■ EXCERPT TO READ
════
Infective endocarditis (IE) is a condition that mainly affects the heart valves with an incidence between 3 and 10 episodes per 100,000 people/year reaching a peak incidence of almost 14.5 episodes per 100,000 people/years in elderly patients (1,2).
Due to the increase in endovascular procedures, there has been an increase in nosocomial IE although community-acquired IE still prevails as far the general incidence of the disease. The increased life-expectancy and aging of the population, the growing incidence of age-related valve disease and the widespread use of implantable electrophysiological devices (CIED) constitute crucial factors in the current IE demographics. Patients with complex congenital heart diseases, intravenous drug abusers (IVDU) and patients with chronic renal failure under hemodialysis are becoming the new high risk subjects for IE (2). The increase in the incidence of bacteremia due to Staphylococcus species has increased the number of cases of acute IE with a faster and more destructive course (3). IVDU remain the most difficult to manage as burdened by worse long-term outcomes in comparison to age-matched population and most likely requiring surgery and prolonged hospitalization (4,5).
Clinical presentation of IE is variegated and includes systemic complication, infective embolization, as well as significant alteration of the physiological cardiac anatomy. Systemic complications with the development of multiorgan dysfunction and sepsis are unfortunately also frequent. It can cause serious complications and is associated with high mortality (1-3).
Early recognition and rapid medical treatment of patients with IE, as well as the identification of the correct timing of the surgical intervention, are strategic moments to optimize the outcome of these patients. It is very important that these patients are rapidly referred to specialized centers and evaluated by multidisciplinary teams of experts in order to be directed as quickly as possible towards the correct therapeutic path.
The establishment and formalization of multidisciplinary endocarditis management teams with approved protocols helped to achieve faster diagnosis and more standardized medical and surgical protocols, improving the survival of patients and decreasing their hospital stay (6,7).
════
■ INPUT DATA
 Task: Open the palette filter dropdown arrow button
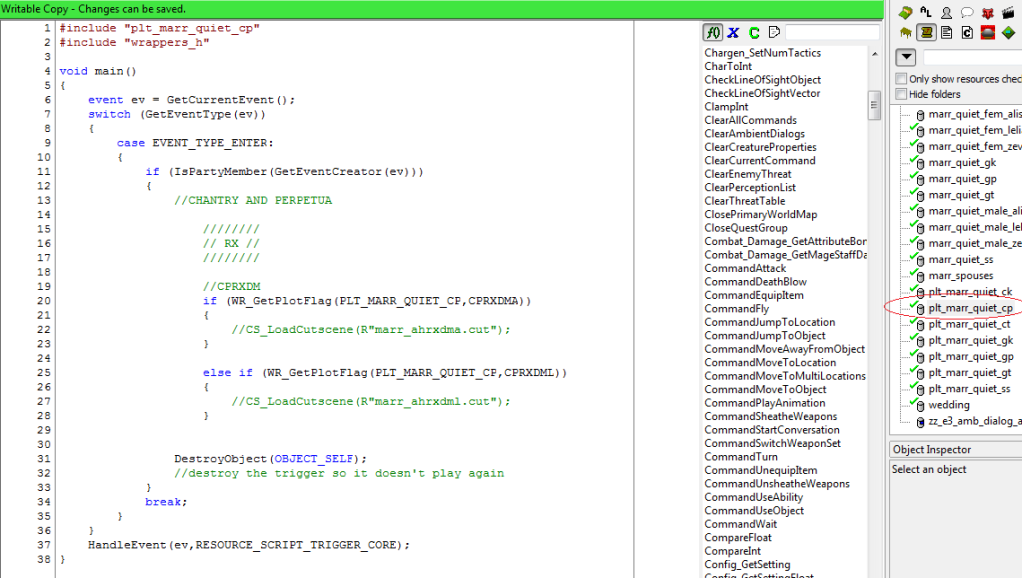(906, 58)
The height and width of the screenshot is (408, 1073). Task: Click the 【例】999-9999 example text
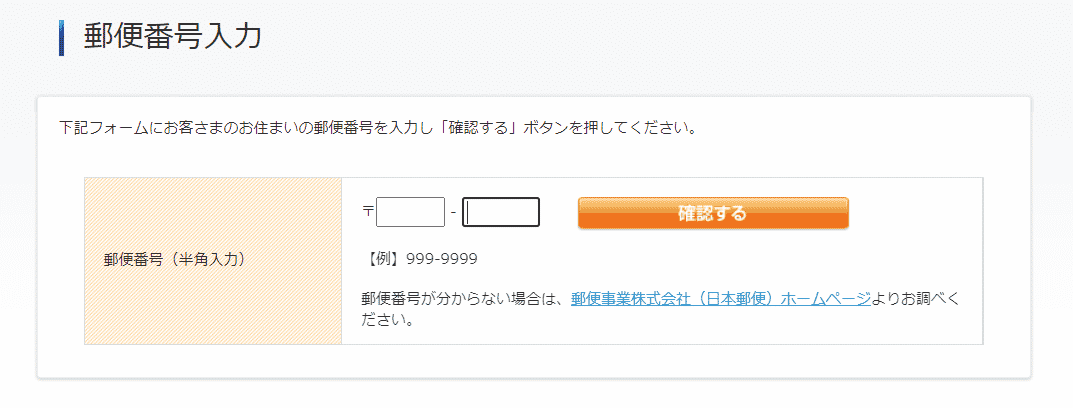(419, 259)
════
■ EXERCISE DIRECTIONS
Answer these questions from the infective endocarditis text:
(a) What peak incidence does it give for elderly patients?
(b) Bacteremia from which bacteria has raised the number of acute cases?
(c) What two gains for patients came from formal multidisciplinary endocarditis teams?

■ TASK RESULT
(a) Almost 14.5 episodes per 100,000 people per year.
(b) Staphylococcus species.
(c) Improved survival and a shorter hospital stay.